この間まで暑かったのが、9月に入って急に涼しい日が増えたような気がします。
ただ台風等の災害も目立ち、災害地域のことは、ニュースでしか入ってきませんが、日本に住んでいる以上他人事ではないなと思わされます。

先週、関市にある障害者支援施設に行きました。私は何人かの成年後見人を務めているのですが、そのうちのお1人がそこで生活しています。生まれついての重い知的障害のある方で、中学生くらいの年から入所されています。

後見人はご本人の財産管理と身上監護を行います。財産管理に比べて身上監護というものはとても難しいと感じます。突き詰めていくと「できる範囲で何が本人にとってより良い幸せな生活や治療になるか」ということを見つけていく必要があります。自分の家族や友人ですら、何がこの人の幸せかと真意をつかむのは簡単ではないのに、意思疎通がうまくできない赤の他人の思いを把握しなければいけないのです。
施設に行く少し前に後見業務に関する研修がありました。研修のテーマが「いかにご本人との信頼関係を築いていくか」というものでした。研修内容は後見相当より軽い補助・保佐の方向けのものでしたが、それでもかなり参考になることが多く、その中で、「代行決定ではなく本人の意思決定支援ができるように」、知的障害の方については、「子ども扱いしない・障害の特徴を理解して気長でゆったりとした態度で」という内容が印象的でした。
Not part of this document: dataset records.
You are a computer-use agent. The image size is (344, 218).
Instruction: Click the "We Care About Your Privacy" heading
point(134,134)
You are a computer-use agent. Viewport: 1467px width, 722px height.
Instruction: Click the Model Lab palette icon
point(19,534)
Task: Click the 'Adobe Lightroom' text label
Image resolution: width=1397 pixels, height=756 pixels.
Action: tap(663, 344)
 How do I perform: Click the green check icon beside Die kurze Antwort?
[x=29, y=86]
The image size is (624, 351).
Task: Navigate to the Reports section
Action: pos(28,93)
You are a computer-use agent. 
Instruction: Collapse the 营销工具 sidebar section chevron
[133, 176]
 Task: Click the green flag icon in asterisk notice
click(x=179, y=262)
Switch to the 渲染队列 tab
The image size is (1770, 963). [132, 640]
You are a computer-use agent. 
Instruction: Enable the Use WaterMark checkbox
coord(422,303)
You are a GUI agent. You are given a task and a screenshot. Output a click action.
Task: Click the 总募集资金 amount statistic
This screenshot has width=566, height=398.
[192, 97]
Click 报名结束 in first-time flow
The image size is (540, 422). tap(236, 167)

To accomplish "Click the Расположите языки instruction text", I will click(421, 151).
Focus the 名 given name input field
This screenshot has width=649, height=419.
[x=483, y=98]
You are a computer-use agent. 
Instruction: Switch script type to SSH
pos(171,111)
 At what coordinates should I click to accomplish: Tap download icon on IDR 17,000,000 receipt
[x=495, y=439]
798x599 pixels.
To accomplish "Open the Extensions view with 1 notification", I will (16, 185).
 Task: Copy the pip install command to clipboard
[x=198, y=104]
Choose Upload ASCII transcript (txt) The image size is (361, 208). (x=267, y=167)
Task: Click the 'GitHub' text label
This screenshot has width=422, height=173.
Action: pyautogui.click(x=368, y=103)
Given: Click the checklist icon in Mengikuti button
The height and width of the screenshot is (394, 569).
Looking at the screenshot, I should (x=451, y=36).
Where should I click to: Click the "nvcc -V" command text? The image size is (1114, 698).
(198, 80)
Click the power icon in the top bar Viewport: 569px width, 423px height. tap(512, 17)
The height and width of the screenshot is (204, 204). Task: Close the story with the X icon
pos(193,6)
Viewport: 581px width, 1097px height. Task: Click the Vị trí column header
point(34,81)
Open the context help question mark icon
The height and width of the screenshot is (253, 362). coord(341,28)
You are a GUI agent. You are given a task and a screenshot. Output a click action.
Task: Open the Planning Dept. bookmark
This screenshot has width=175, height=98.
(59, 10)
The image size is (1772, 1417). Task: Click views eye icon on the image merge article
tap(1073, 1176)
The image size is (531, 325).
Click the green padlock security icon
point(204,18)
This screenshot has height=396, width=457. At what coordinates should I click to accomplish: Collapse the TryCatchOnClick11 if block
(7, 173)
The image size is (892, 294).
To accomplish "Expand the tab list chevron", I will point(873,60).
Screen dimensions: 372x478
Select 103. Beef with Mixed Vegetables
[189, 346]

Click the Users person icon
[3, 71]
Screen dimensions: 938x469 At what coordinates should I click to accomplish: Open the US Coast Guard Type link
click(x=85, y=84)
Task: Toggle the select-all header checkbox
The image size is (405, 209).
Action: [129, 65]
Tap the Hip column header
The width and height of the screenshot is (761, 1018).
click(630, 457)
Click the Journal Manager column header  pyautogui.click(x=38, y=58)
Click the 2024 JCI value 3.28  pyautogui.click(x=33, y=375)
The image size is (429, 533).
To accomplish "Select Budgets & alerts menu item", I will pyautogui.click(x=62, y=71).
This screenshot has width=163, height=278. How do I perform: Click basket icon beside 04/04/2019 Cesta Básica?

私は、上記の方と定期的に面会しているのですが、いつ行っても目を合わせてもらえません。毎日接している施設職員の方と違って、私はいつも「見慣れぬ怪しい人」でしかなく、信頼関係ができていないのが残念なところです。それはこの方に限ったことではなく、私の顔を見た瞬間、物凄い速さで走って逃げてしまう方もいます(この方については「他の人に会うのが恥ずかしい」という気持ちもあるようです)。

なので、主にご本人の様子は施設職員の方から聞き取りをしていますが、その話の中で強く印象に残ったのが「選択肢を提示することが幸せとは限らない」と言われたことです。
上記の方だけではなく、施設にいる他の方にもいえることですが、例えば「ケーキとアイスのどちらにする?」と言われれば、普通は「ケーキ」とか「アイス」と答えます。でも知的障害のある人は「両方」だったり「どっちも嫌」だったり「わからない」だったりすることがあります。時に選択肢がかえってストレスにつながる可能性があり、「そういう時は『両方』とか『どちらも嫌』という選択ができるときだけ選んでもらったりします」と仰っており、目から鱗でした。

本人の意思決定支援というと、私はより本人に選択してもらうことが良いことのように思っていました。でも本人の幸せという観点からいくとそれが正解とも言えないようで、ケースバイケースと言えばそれまでなのですが、後見業務の難しさに余計に迷いが出てきてしまいました。